── Исходный отрывок

Следующие дни были наполнены походами в пароходство, сдачами отчетов, инструктажами в разных службах. А вернувшись на судно, встречал инспекторов по своей штурманской части, делал другую стояночную работу. Весь экипаж был в работе. К борту подходили СП (самоходные баржи) с палубным, машинным и другим снабжением. Постоянно подъезжали фургоны с продуктами. Все это выгружалось и переправлялось в бездонные судовые закрома.

Все это продолжалось неделю. Палубные и машинные кладовые забивались всевозможными материалами и железяками, необходимыми в рейсе. Продовольственные склады и холодильники с утра до вечера непрерывно забивались мясом, рыбой, консервами, картофелем и другими продуктами для питания экипажа, а также огромным количеством водки, вин, коньяков, минеральной воды для баров и ресторанов.

В ресторане – свои заморочки! Местное краевое и городское начальство, да и свои, пароходские боссы практически каждый день и вечер устраивали на судне банкеты (читай-пьянки, а иногда и до безобразия), которые обслуживали наши официантки, естественно. Почти все люксы всю стоянку были заняты «большими людьми».

В последние дни стоянки подходили танкеры, закачивая в танки «Ф.Шаляпина» топливо, машинные масла и пресную воду до отказа.

На судно приходили новые люди. Частично это были те, кто списался в Гонконге, а большинство - совсем новые для меня люди. Кто-то из них уже работал раньше на этом судне, а кто-то и впервые.

Отход

И вот он настал - этот неминуемый момент, когда сказаны все прощальные слова, убран трап, отданы швартовные концы и судно медленно отошло от причала. Пройдя мимо причалов в сопровождении буксиров, мы выходим на рейд. Уже темнеет и рыбаки разбежались. Лоцманский катер принимает у нас лоцмана и, дав прощальный свисток, направляется в порт. Мы тоже даем прощальный гудок и медленно, но уверенно набирая скорость, направляемся на выход.

Состояние у всех примерно одинаково. Это одновременно и грусть и облегчение от расставания, сильнейшая усталость, накопившаяся невыспанность и чувство опустошенности, «выпотрошенности» после всей этой суеты. Есть одно мощное и почти непреодолимое желание – смыть с себя все потоками горячей воды в душе и лечь спать, быстро заснуть и утром, встав в прекрасном настроении, войти в спокойный, выверенный режим, в котором нет этих волнений, суеты и стояночной непредсказуемости.

Судно как вымерло – никого не видно, все в каютах и либо уже спят, либо готовятся лечь. Только вахта бдительно несет свою службу, вглядываясь в темноту ночи или в тускло светящиеся приборы и мечтая о том, как и они сменятся и сделают то же самое - упадут замертво в своих каютах. Мерный шум, еле заметное покачивание на волнах и привычная вибрация от вращения винтов действуют как исцеляющий бальзам на все царапины и даже раны, полученные за время стоянки.

────
── Перечень данных

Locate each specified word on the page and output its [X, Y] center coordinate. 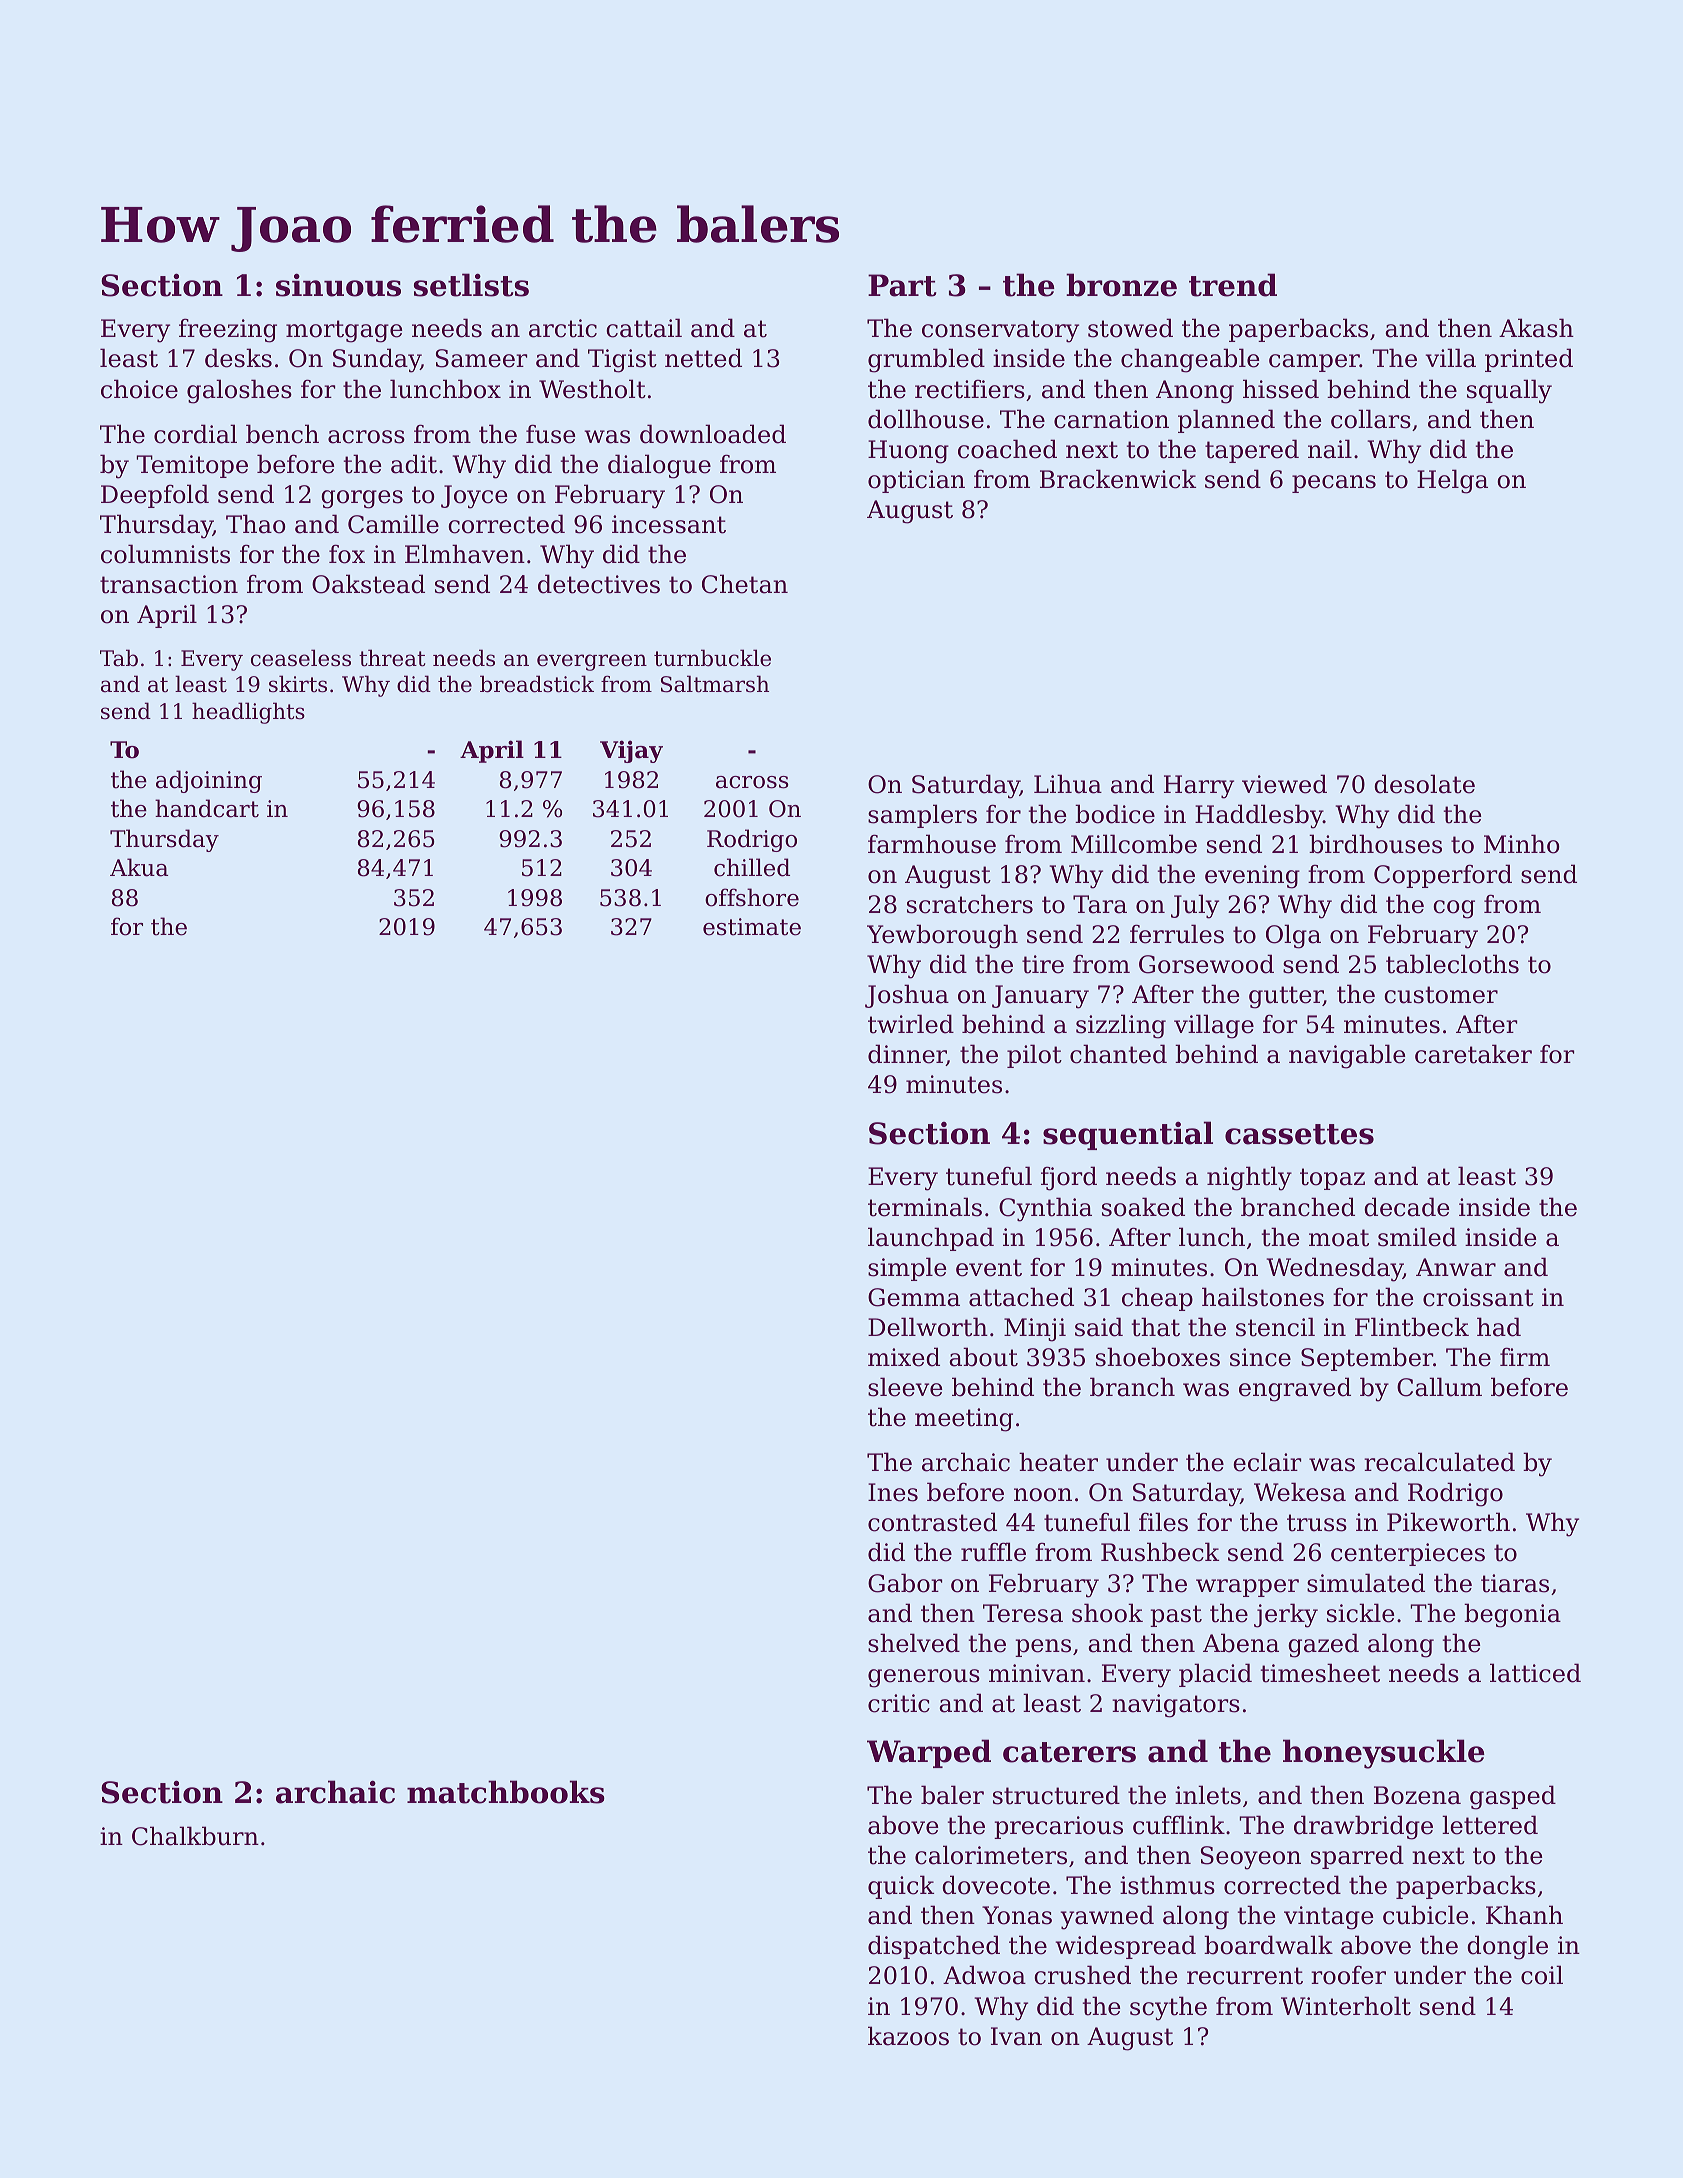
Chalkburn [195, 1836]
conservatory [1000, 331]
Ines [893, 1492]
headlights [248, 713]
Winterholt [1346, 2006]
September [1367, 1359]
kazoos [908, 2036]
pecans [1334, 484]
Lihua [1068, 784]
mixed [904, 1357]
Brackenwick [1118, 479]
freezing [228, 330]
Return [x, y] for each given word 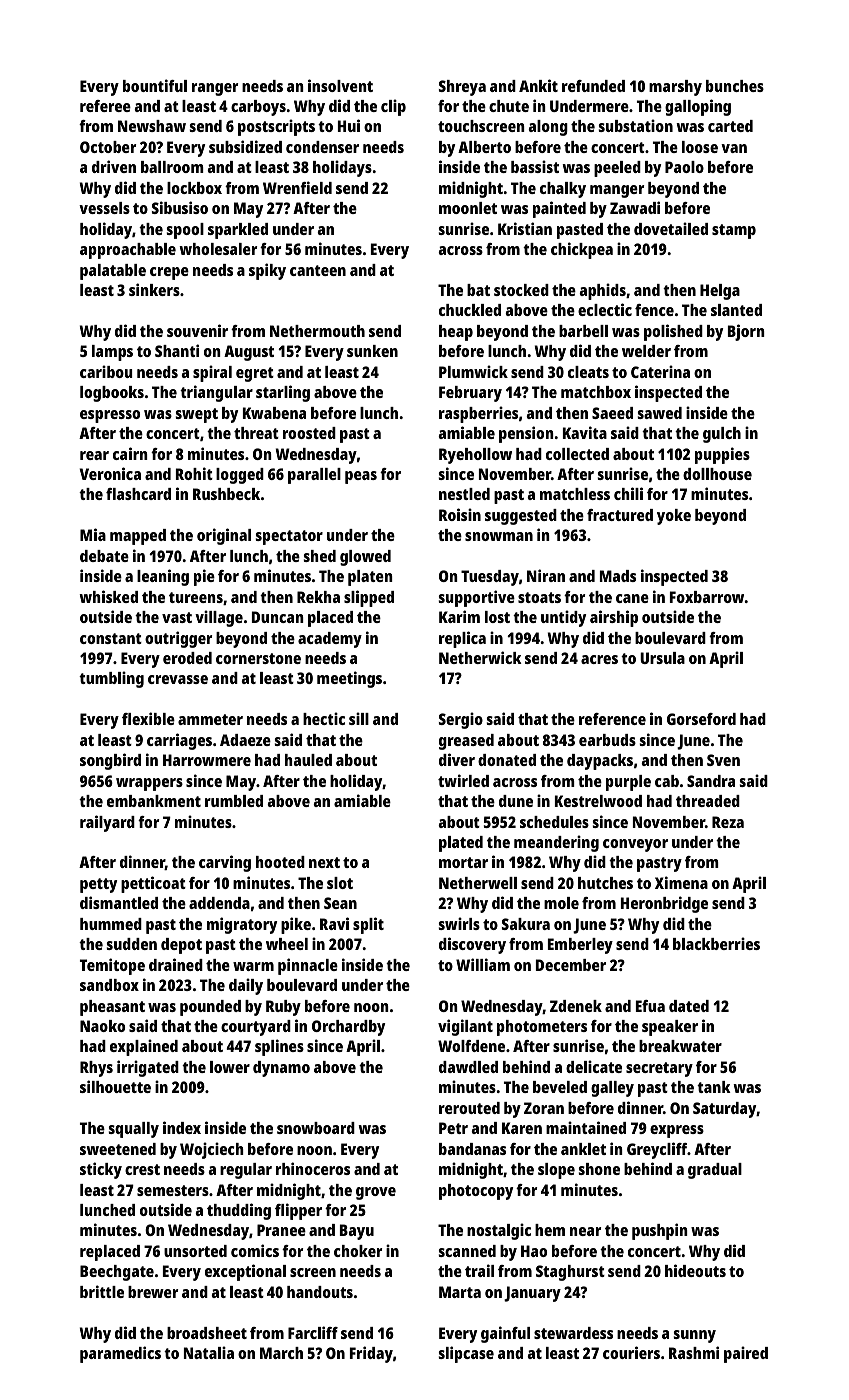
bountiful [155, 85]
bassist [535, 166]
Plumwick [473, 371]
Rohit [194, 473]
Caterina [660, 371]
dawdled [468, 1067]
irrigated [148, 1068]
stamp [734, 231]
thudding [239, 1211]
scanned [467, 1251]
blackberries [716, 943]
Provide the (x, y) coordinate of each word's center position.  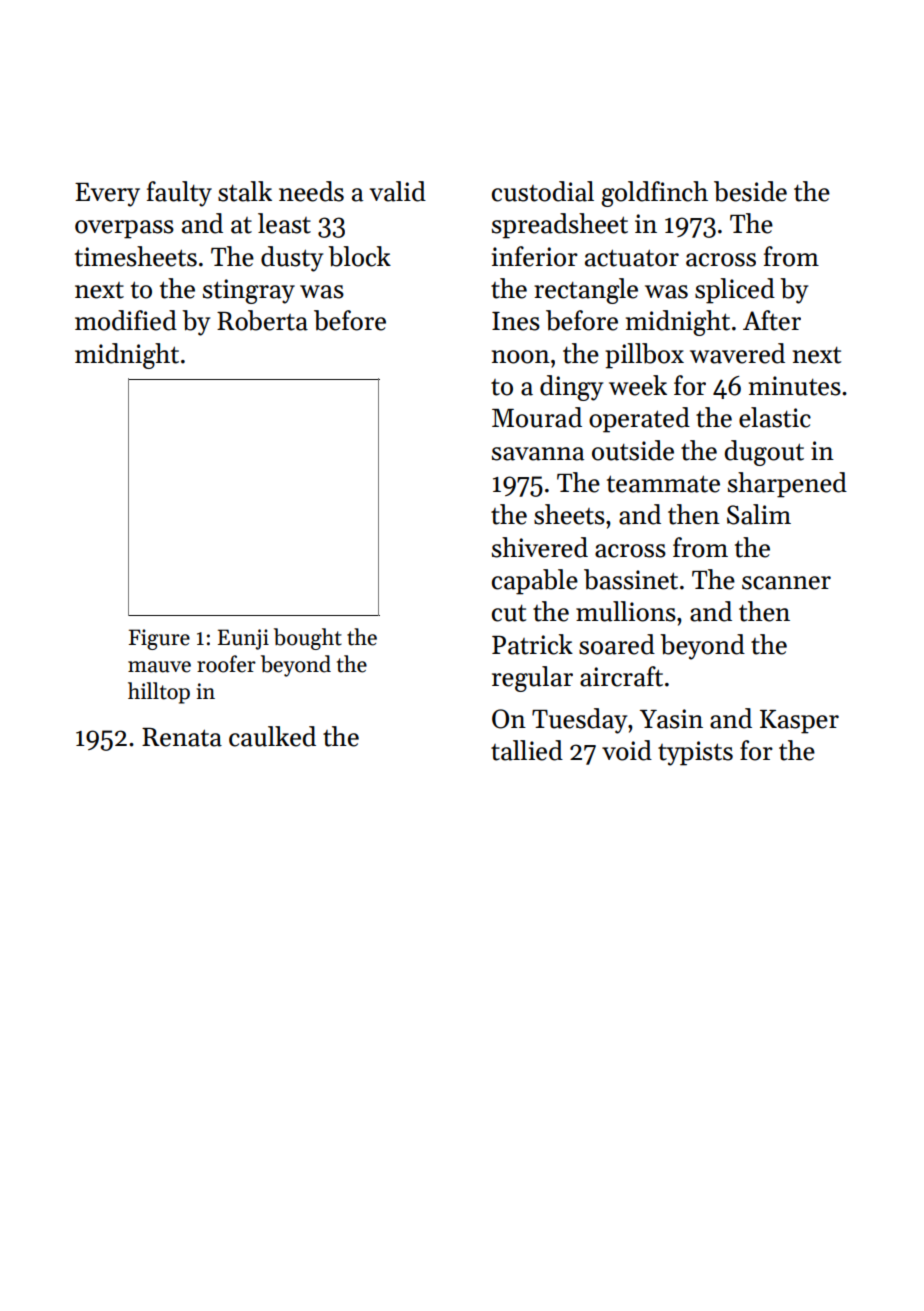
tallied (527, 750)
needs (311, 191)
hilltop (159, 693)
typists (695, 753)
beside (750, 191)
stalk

────

Условия упражнения:
1. Перепишите фрагмент текста об отходе судна от «В последние дни» до «направляемся на выход.», подставив «чайки» вместо «рыбаки».
2. Ответьте на вопросы по тексту об отходе судна:
(a) Сколько времени продолжалась погрузка снабжения на судно?
(b) Что закачивали танкеры в танки «Ф.Шаляпина» в последние дни стоянки?
(c) В каком порту списалась часть пришедших на судно людей?
3. Напишите продолжение текста об отходе судна, начиная сразу после его последнего предложения.

Ответы по заданиям:
1.
В последние дни стоянки подходили танкеры, закачивая в танки «Ф.Шаляпина» топливо, машинные масла и пресную воду до отказа.

На судно приходили новые люди. Частично это были те, кто списался в Гонконге, а большинство - совсем новые для меня люди. Кто-то из них уже работал раньше на этом судне, а кто-то и впервые.

Отход

И вот он настал - этот неминуемый момент, когда сказаны все прощальные слова, убран трап, отданы швартовные концы и судно медленно отошло от причала. Пройдя мимо причалов в сопровождении буксиров, мы выходим на рейд. Уже темнеет и чайки разбежались. Лоцманский катер принимает у нас лоцмана и, дав прощальный свисток, направляется в порт. Мы тоже даем прощальный гудок и медленно, но уверенно набирая скорость, направляемся на выход.

2.
(a) Неделю.
(b) Топливо, машинные масла и пресную воду.
(c) В Гонконге.

3.
Первый сон после отхода из родного порта всегда какой-то необычный. Он настолько глубок и целителен, что утром все проснутся возрожденными, веселыми, полными сил и энергии, спокойными, уверенными и готовыми к длительной работе в море!

И снова работа

В Иокогаме мы вновь принимаем на борт пассажиров. Это все те же австралийцы и новозеландцы. Они путешествовали по свету, перелетая из страны в страну самолетами и слетелись в Иокогаму для того, чтобы заключительную часть своего вояжа проделать на нашем судне.

Все пошло по накатанной колее. К нам вернулись англичане из стафа, часть из них сменилась. Вместе с новым ансамблем “Free & Easy” пришел и музыкант по имени Ron Karson, который со своим банджо принимал участие в записи двух песен из концерта Битлов “Sgt. Pepper’s Lonely Hearts Club Band”

В этом круизе на удивление много было старушек. Казалось бы, летать самолетами… Ну, да у них свои понятия об отдыхе! Как обычно, капитанский коктейль, капитанский ужин, концерт и все идет нормально.

Кино

В течение рейса ежедневно для пассажиров работал наш кинотеатр. Крутились в основном голливудские и австралийские фильмы – боевики, комедии, ужастики. Пассажиры смотрели фильмы, как нам казалось, совсем без переживаний, без каких-то эмоций кроме смеха на комедиях и иногда на фильмах ужасов. У нас на этих фильмах кровь леденела, а они, привыкшие к такому с детства, совершенно не реагировали на мистику и другие ужасы.

Совсем другая картина была на наших фильмах. Надо сказать, в наборе были очень неплохие фильмы, прекрасно дублированные на английском языке. В том рейсе мы получили новые фильмы – «А зори здесь тихие» и «Горячий снег». Реакция пассажиров была совершено неожиданной. Они не были готовы к такому кино. В зале почти на каждом показе была необходимости в услугах медика, так как эмоции были - через край. С тех пор на показах этих фильмов всегда дежурил медик и это было оправданно, что показали и последующие круизы – всегда реакция была примерно такая же – люди в зале плакали не сдерживаясь. Обычно первый показ собирал очень мало зрителей, но молва расходилась по судну мгновенно и на втором-третьем показе зал обычно бывал заполнен до отказа.

Успокоители качки

На таких судах как наше, во избежание сильной качки существовала система ее успокоения. Такие системы бывают очень разными, но на нашем была система горизонтальных крыльев. Горизонтальные крылья примерно метров по 5 длиной выпускались в подводной части корпуса и по автоматическим командам от гироскопа меняли угол атаки. Таким образом, попытки судна накрениться компенсировались этими крыльями. Система довольно надежная и очень эффективная.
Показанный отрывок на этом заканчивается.